Grazie alla Legge 107/2010, realizzata sulla base degli indirizzi contenuti nella dichiarazione sui diritti delle persone sordocieche del Parlamento europeo del 12 aprile 2004, la sordocecità è stata riconosciuta come disabilità specifica unica (in precedenza si riferiva alla sommatoria delle due patologie). Eppure, oggi appare inadeguata al fine di una tutela giuridica collettiva che includa tutte le persone con disabilità aggiuntive. È dunque necessario e urgente renderla più attuale, adattandola a un contesto sociale in evoluzione in cui i moderni strumenti di comunicazione e di conoscenza devono garantire un processo inclusivo, dando la possibilità a tutte le persone sordocieche di realizzare se stesse e di accedere al mondo del lavoro.

"È vitale far comprendere al Governo e alle Istituzioni italiane quanto sia importante irrobustire, ampliare e proseguire il percorso di tutela di questa ampia collettività, offrendo loro l’opportunità di gestire il proprio ambiente domestico e sociale con il maggior grado di autonomia possibile, sviluppando nuove competenze, strumenti di comunicazione ed innovazioni sempre più utili ed efficaci per superare le barriere che ostacolano una vita realmente inclusiva", dichiara Mario Barbuto, Presidente U.I.C.I.

La dimensione di questo fenomeno, infatti, si amplia se si considera che più del 55% dei disabili sensoriali sperimenta importanti restrizioni alla propria autonomia non potendo uscire di casa a causa di altre forme di disabilità che si sommano a quelle di vista e udito. Secondo i dati emersi dallo studio ISTAT, la metà circa delle persone sordocieche (il 51,7% del totale) presenta anche una disabilità motoria. Per 4 disabili su 10, invece, si riscontrano danni permanenti legati ad insufficienza mentale, mentre disturbi del comportamento e malattie mentali riguardano quasi un terzo dei sordociechi (il 32,5% dei casi).

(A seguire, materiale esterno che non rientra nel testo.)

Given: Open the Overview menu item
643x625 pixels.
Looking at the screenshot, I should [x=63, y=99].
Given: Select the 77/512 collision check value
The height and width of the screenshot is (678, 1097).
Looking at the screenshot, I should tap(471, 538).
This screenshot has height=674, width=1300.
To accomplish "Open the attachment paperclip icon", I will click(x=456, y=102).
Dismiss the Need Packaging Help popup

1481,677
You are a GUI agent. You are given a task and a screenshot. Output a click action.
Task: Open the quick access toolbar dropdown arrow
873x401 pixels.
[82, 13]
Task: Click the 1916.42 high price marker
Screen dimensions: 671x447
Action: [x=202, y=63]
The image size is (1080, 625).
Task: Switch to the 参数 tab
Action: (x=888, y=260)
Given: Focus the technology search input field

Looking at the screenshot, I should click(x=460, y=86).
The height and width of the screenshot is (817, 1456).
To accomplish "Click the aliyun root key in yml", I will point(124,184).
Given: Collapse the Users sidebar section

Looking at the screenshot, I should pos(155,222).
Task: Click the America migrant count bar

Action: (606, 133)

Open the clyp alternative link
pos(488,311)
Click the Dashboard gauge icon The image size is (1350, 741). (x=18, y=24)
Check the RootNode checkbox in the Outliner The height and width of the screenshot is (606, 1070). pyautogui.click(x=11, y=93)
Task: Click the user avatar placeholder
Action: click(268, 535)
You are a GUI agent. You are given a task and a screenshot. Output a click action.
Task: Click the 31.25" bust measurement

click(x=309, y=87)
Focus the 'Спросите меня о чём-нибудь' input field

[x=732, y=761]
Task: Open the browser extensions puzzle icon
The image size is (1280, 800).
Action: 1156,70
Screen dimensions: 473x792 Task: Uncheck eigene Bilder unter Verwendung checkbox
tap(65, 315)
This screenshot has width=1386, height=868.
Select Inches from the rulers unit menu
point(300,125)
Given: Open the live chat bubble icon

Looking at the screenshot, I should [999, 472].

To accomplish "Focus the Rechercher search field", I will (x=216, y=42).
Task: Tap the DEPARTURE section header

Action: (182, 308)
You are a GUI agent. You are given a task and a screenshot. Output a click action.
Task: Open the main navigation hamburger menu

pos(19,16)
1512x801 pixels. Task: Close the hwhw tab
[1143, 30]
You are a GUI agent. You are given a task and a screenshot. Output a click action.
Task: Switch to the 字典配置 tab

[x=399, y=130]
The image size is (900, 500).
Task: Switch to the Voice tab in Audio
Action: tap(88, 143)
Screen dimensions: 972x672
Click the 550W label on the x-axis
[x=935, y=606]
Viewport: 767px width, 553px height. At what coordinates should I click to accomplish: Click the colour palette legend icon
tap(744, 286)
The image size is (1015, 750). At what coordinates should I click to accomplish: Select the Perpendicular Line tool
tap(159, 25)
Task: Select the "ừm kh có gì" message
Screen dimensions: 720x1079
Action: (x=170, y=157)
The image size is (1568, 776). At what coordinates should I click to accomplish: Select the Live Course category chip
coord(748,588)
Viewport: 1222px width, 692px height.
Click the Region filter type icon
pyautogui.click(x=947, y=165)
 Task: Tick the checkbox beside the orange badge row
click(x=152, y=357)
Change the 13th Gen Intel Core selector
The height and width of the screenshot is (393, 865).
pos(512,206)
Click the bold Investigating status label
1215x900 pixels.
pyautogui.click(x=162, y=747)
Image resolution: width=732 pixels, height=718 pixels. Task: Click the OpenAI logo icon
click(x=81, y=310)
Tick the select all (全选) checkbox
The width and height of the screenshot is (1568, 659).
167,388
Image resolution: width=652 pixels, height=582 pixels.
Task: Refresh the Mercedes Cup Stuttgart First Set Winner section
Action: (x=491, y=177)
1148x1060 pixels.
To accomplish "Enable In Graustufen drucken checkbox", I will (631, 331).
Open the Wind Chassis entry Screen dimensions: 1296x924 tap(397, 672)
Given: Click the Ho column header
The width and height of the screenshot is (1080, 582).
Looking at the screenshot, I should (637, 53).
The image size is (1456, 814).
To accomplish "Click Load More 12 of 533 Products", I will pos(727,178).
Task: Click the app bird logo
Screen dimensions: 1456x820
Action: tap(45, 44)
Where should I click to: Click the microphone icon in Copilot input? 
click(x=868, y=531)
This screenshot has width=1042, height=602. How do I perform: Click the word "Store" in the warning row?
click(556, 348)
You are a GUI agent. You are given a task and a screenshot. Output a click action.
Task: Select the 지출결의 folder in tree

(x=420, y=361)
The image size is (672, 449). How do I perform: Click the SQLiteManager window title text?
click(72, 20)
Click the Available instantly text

Il territorio gioca un ruolo essenziale per garantire in modo capillare servizi che assicurino crescita, cultura e inclusione alle persone sordocieche. Per questo è necessario adoperarsi affinché non solo tutti i distretti italiani siano presidiati da interventi ad hoc ma è altresì opportuno mettere a sistema un metodo che dia valore aggiunto a questi servizi, creando una modalità unificata e condivisa, facendo sì che i pluridisabili e le loro famiglie possano utilizzare gli stessi servizi ovunque, senza doversi spostare dal proprio domicilio subendo importanti disagi logistici.